* _Set problem_: Print the lines of the records below exactly as they appear, beginning with the line that contains "1456x819 pixels. How" and continuing through the end of the records. Leave the pictures out of your answer.

(Word and element location data)
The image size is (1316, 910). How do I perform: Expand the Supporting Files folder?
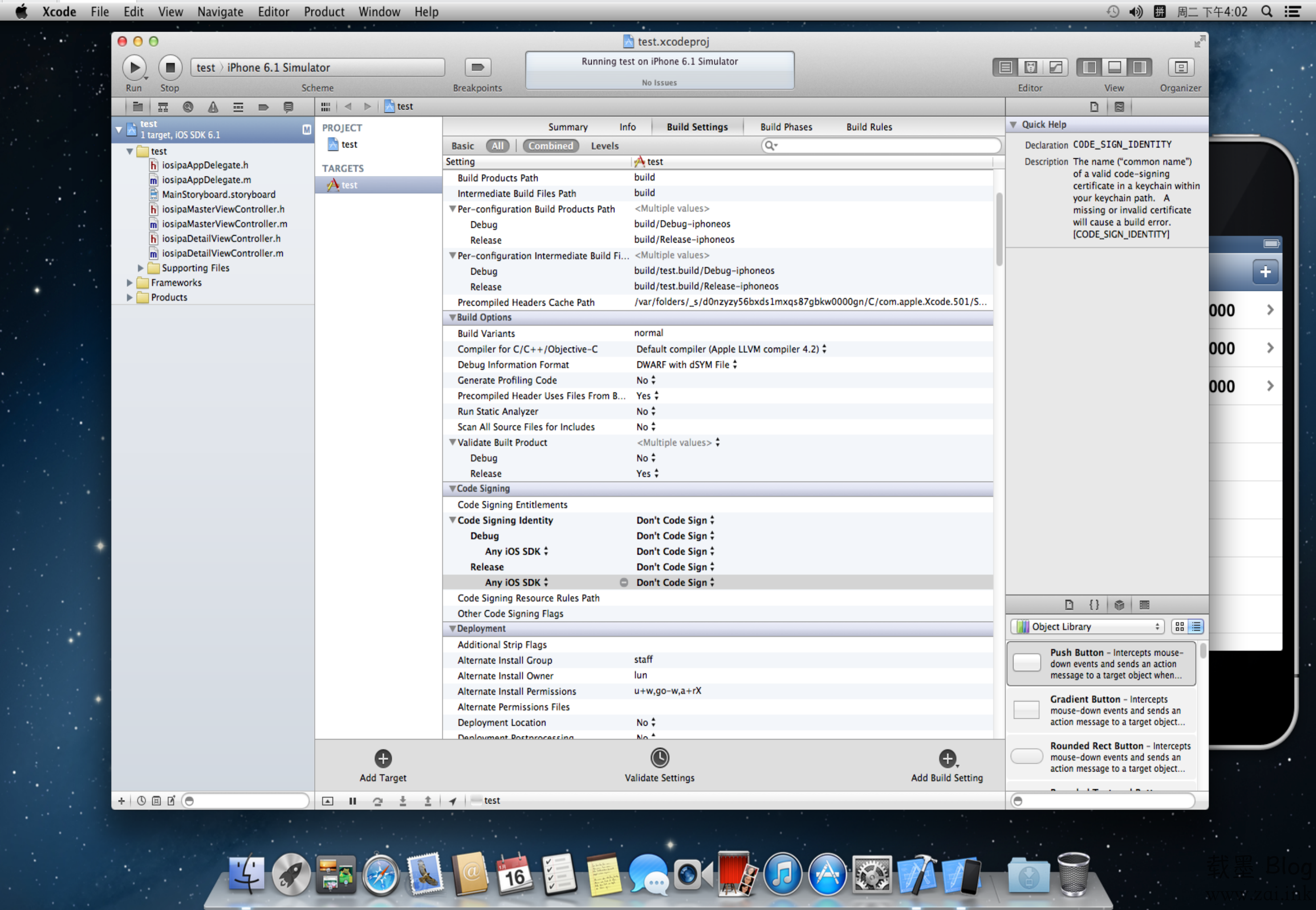coord(141,268)
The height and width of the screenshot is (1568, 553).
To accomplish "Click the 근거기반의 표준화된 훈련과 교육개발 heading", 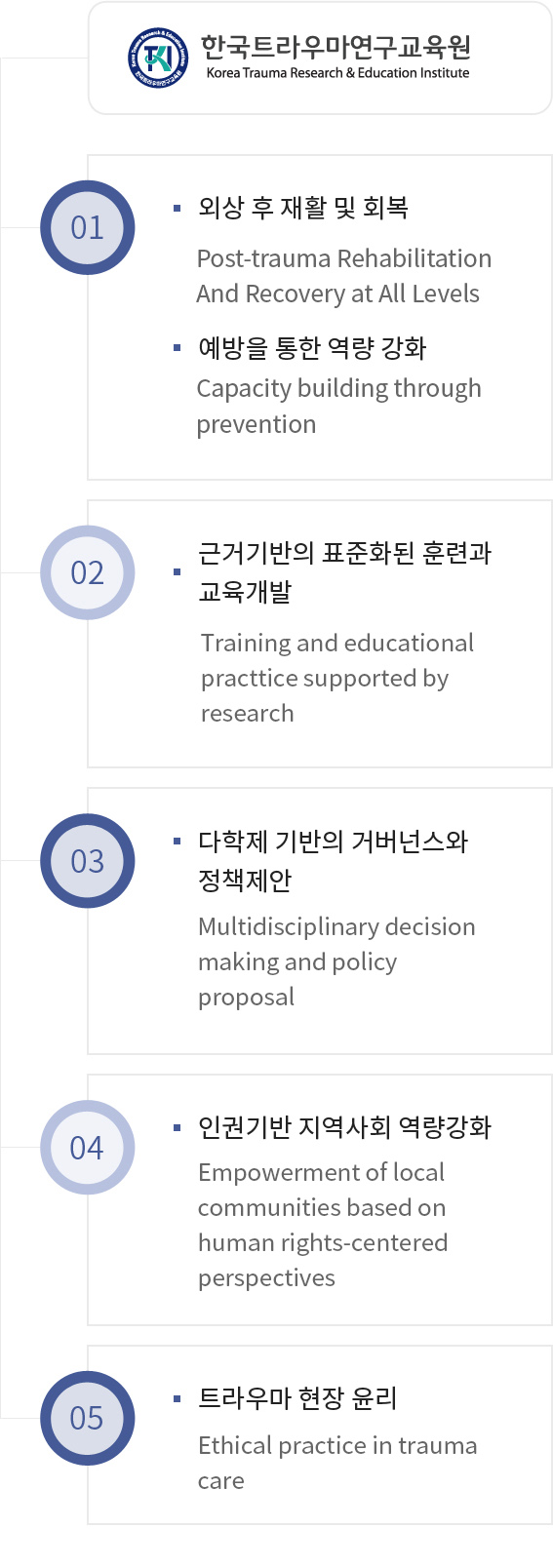I will point(345,572).
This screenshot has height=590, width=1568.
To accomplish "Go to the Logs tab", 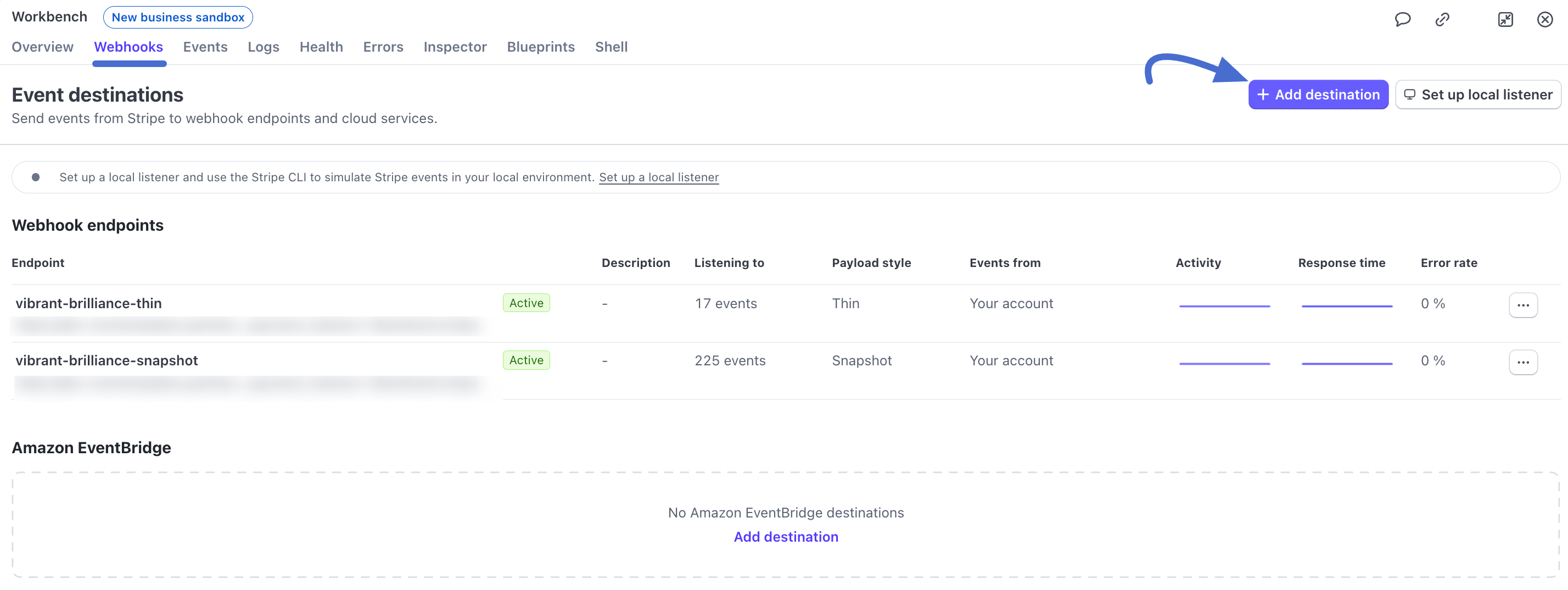I will [263, 47].
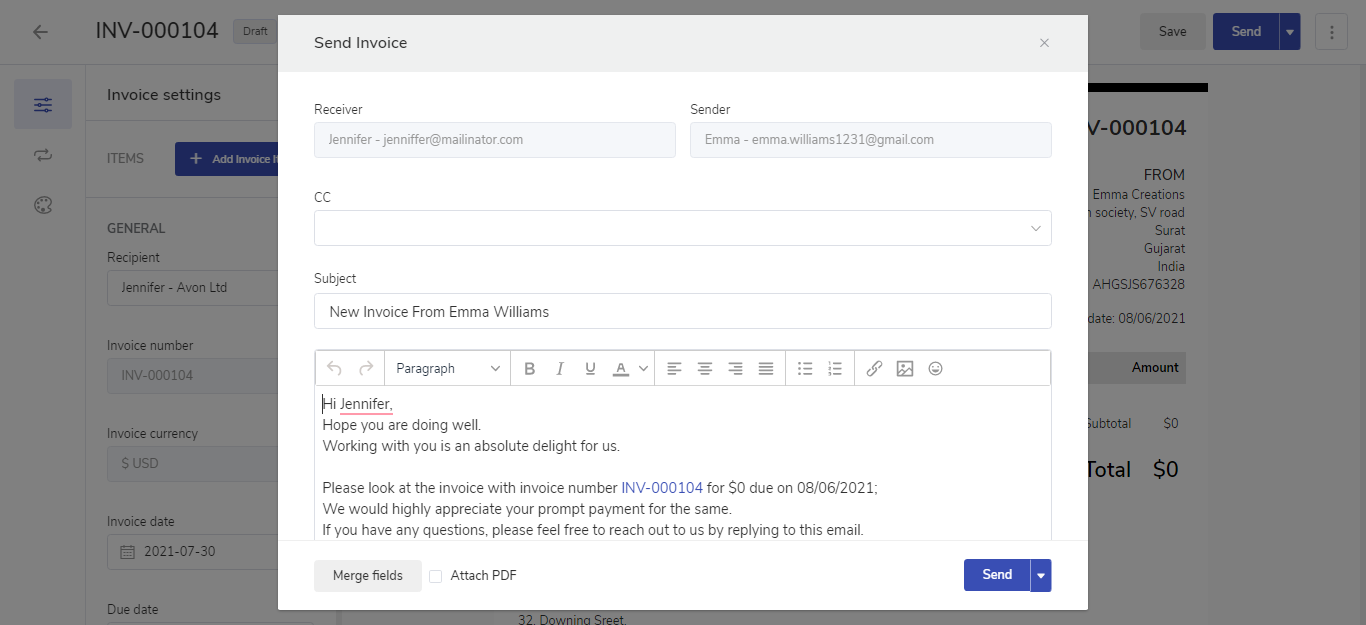1366x625 pixels.
Task: Click the underline formatting icon
Action: point(590,369)
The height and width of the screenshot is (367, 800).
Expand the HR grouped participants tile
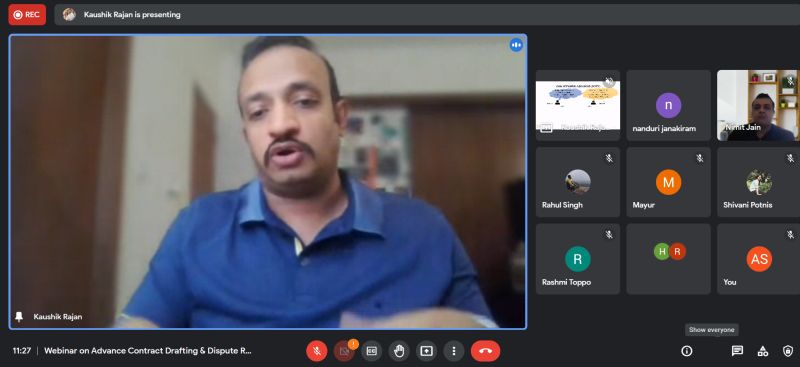click(x=668, y=259)
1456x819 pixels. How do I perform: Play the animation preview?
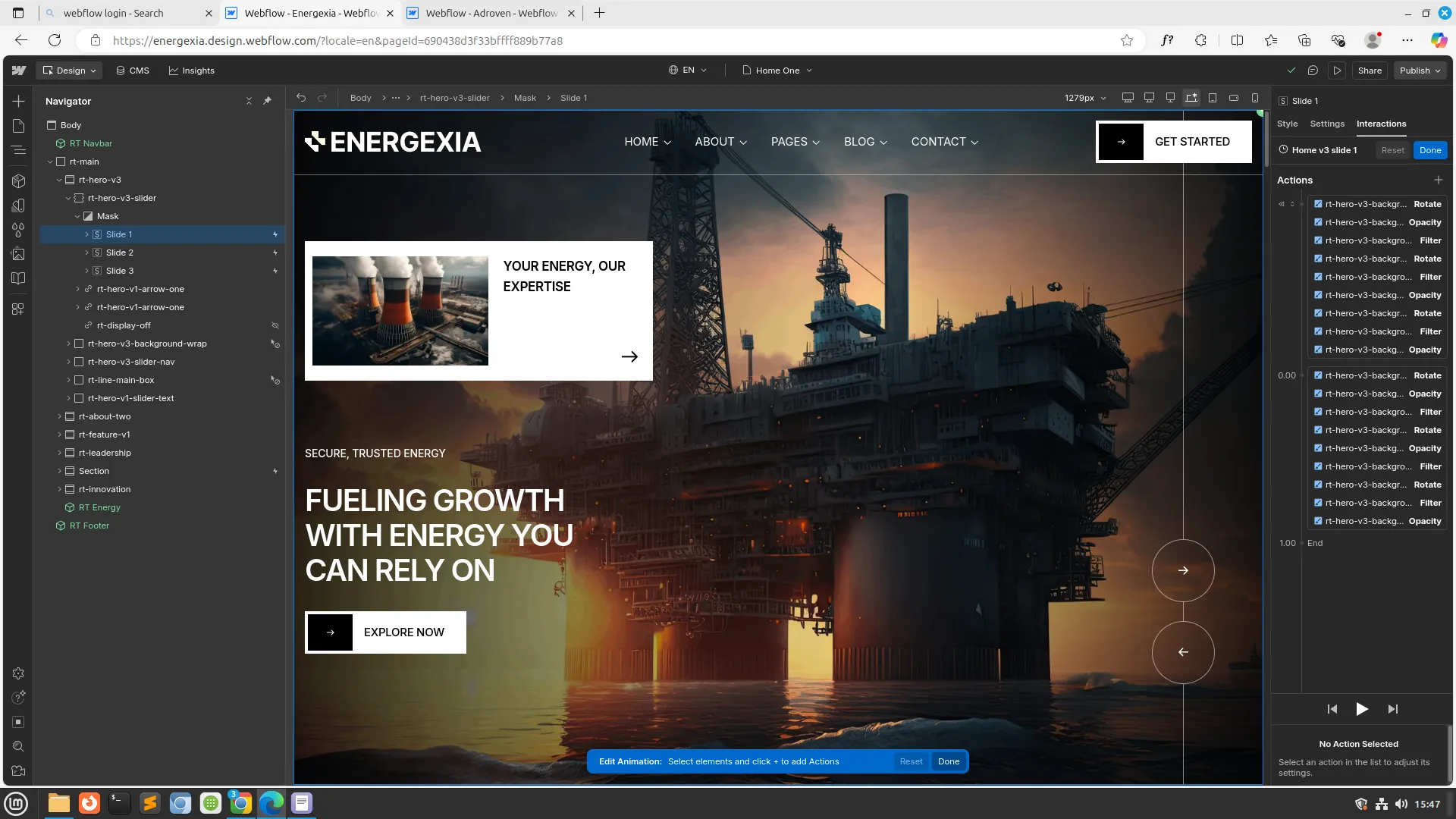pyautogui.click(x=1362, y=709)
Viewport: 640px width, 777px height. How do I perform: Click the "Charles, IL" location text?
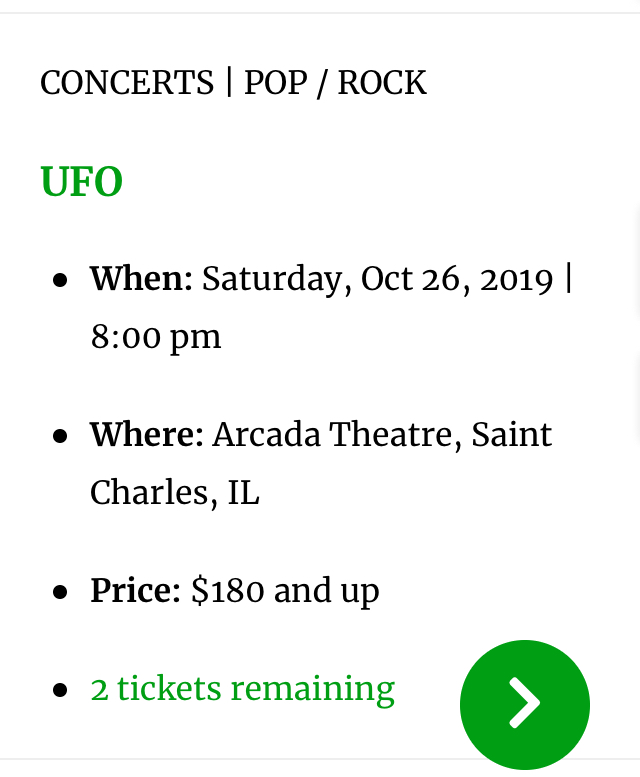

* _Answer to this problem_:
1456x819 pixels. How do I perform: Play the animation preview?
pyautogui.click(x=1362, y=709)
Viewport: 640px width, 777px height. How do I perform: Click the "Charles, IL" location text?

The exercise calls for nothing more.